Catarina Martins espera que o PS acompanhe as propostas que acabam com a exclusão destes doentes crónicos da proteção necessária face à Covid-19. José Manuel Boavida, presidente da Associação Protetora dos Diabéticos, explicou que está em causa a defesa de milhões de pessoas que se sentem “absolutamente discriminadas e injustiçadas”.
A coordenadora do Bloco, Catarina Martins, conversa com o presidente da Associação Protetora dos Diabéticos de Portugal, José Manuel Boavida, durante a vista à associação. Foto de Miguel A. Lopes, Lusa.

A coordenadora bloquista visitou esta quinta-feira a Associação Protetora dos Diabéticos de Portugal, que tem vindo a alertar para a injustiça da medida do Governo, que retirou as pessoas com diabetes e com hipertensão do decreto que altera as medidas excecionais e temporárias relativas à pandemia da doença Covid-19.

Na realidade, quando teve início o surto pandémico e surgiram as primeiras iniciativas legislativas, foram identificados os grupos de risco com deveres especiais de proteção, nos quais estavam incluídas as pessoas com diabetes e hipertensas. No entanto, neste período de desconfinamento, o Governo retirou a menção expressa destes doentes crónicos do diploma em causa, o que implica que estes doentes crónicos, que muitas vezes se confrontam com condições de trabalho ou transportes de especial risco, estão a ver negado o acesso ao teletrabalho ou à dispensa do trabalho para se poderem proteger.

O presidente da Associação Protetora dos Diabéticos de Portugal voltou a apelar ao Governo para que reavalie a exclusão das pessoas com diabetes do regime excecional de proteção, lembrando que o próprio PS assumiu esse compromisso, ainda que não tenha avançando com qualquer medida para o efeito.

“Não há nenhuma razão para a Assembleia da República se dividir.
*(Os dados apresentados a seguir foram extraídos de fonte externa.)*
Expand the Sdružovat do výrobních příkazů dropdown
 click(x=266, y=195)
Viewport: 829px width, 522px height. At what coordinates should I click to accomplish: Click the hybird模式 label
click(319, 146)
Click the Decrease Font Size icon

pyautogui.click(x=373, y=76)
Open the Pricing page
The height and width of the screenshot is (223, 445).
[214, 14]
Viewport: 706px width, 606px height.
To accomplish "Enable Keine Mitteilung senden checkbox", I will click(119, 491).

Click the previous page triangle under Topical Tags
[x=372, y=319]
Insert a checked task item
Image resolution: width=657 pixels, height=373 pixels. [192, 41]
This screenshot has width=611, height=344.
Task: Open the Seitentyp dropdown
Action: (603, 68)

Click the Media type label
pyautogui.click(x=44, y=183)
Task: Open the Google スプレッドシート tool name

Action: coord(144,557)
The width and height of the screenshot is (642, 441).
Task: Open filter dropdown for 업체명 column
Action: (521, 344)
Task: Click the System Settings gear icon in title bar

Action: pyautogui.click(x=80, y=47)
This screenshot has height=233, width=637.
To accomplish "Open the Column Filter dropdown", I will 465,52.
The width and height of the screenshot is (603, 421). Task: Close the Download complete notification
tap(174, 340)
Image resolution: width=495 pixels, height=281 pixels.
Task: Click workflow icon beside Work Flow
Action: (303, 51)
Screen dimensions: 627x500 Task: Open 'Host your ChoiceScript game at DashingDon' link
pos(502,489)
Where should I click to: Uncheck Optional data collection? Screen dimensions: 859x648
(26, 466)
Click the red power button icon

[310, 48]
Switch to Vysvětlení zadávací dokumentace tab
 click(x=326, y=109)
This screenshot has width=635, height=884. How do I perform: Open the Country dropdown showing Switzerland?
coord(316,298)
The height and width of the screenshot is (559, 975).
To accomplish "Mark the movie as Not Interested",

Está em causa a defesa de três milhões de pessoas que se sentem absolutamente discriminadas e injustiçadas”, frisou José Manuel Boavida.

Catarina Martins explicou que o que o Bloco pretende é simples: Que se volte a incluir a possibilidade destes doentes crónicos terem acesso ao teletrabalho ou à dispensa do trabalho sempre que, juntamente com o seu médico, a análise for a de que o risco que correm é elevado”.

No que concerne ao argumento do Governo de que não constarem do diploma não significa que as pessoas estão excluídas, a coordenadora bloquista alertou que “essa não é a realidade no terreno” e defendeu que estes doentes estão numa “situação muito complicada que tem de ser resolvida rapidamente”. Em causa está a defesa dos seus direitos, da sua saúde, do próprio SNS e da saúde pública, clarificou Catarina Martins.